Auto transportation is an expensive process which requires a lot of faith, really, on your part. You have to have faith that the auto transport broker will find you a reputable and legitimate auto transport carrier, and you’re also putting faith in that carrier that they’ll take good care of your vehicle during transport.
Usually your faith is well-rewarded; stories of misconduct in the car shipping industry aren’t all that uncommon, but they’re far from the norm; in an industry as sparsely regulated as ours, you’ll usually find a lot of smaller companies trying to get a slice of the pie before things tighten up, and the car transport industry is no exception.
There are probably over ten thousand auto transport companies between all the brokers, carriers and quote providers out there, and finding ones that really know what they’re doing can be a pain if you’re new to the experience or don’t know where to go.

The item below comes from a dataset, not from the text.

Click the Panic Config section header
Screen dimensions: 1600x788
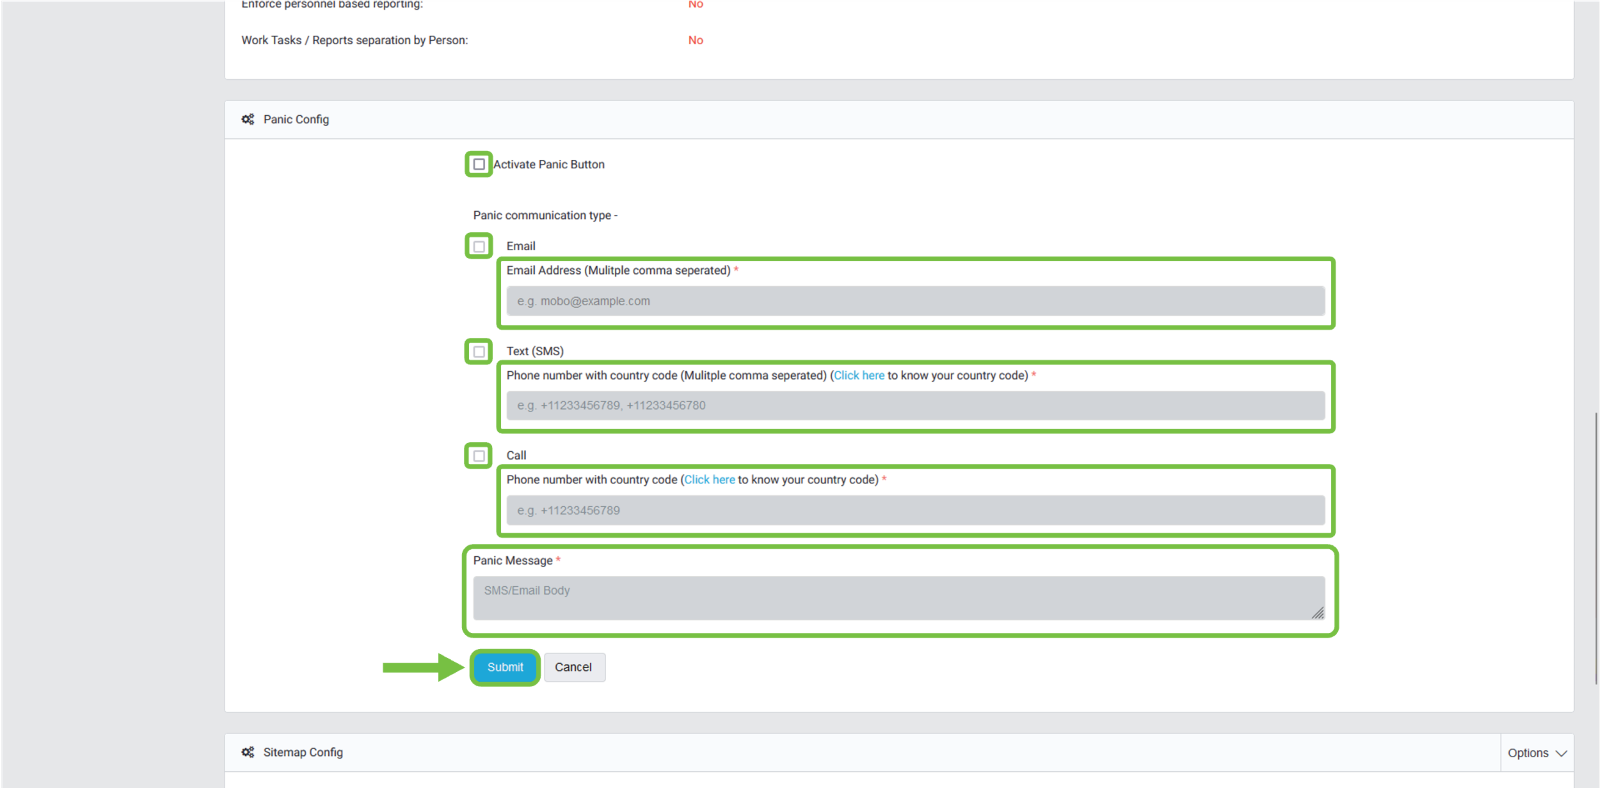click(296, 119)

So where to start? Well, this blog post should help. When it comes to insurance, only auto transport carriers actually have to carry insurance – if a broker tells you they have additional insurance coverage for sale, it’s a scam.
Brokers don’t need insurance for transporting cars because, simply put, they don’t physically transport them; they just broker the load between you and the carrier and make it easier for everyone to communicate and get along. Also, it doesn’t matter if you have insurance on your vehicle or not; your auto transporter’s insurance will always take precedent.
Any damage that the car is subjected to during transit will be repaired at the carrier’s expense (or their insurance company’s, anyway), which means that even if you have top-flight insurance on your car it won’t make a difference when it’s being shipped.
All auto transport carriers are required, per federal law, to carry at least $750,000 of public liability insurance as well as cargo insurance, though the latter may vary depending on the types of cars the company ships, how big their truck is, etc. Most standard transporters will carry upwards of $1 million worth of cargo insurance in case of catastrophic loss, which is incredibly rare.
Damage to vehicles most often consists of cracked windshields, minor dings and dents, and of course they’ll get dirty as most vehicles are shipped via an open transport carrier. However, any and all damages, as mentioned, must be taken care of via the transporters’ insurance policy. You will need to submit a claim through them and jump through all the (admittedly annoying) hoops to get your vehicle repaired.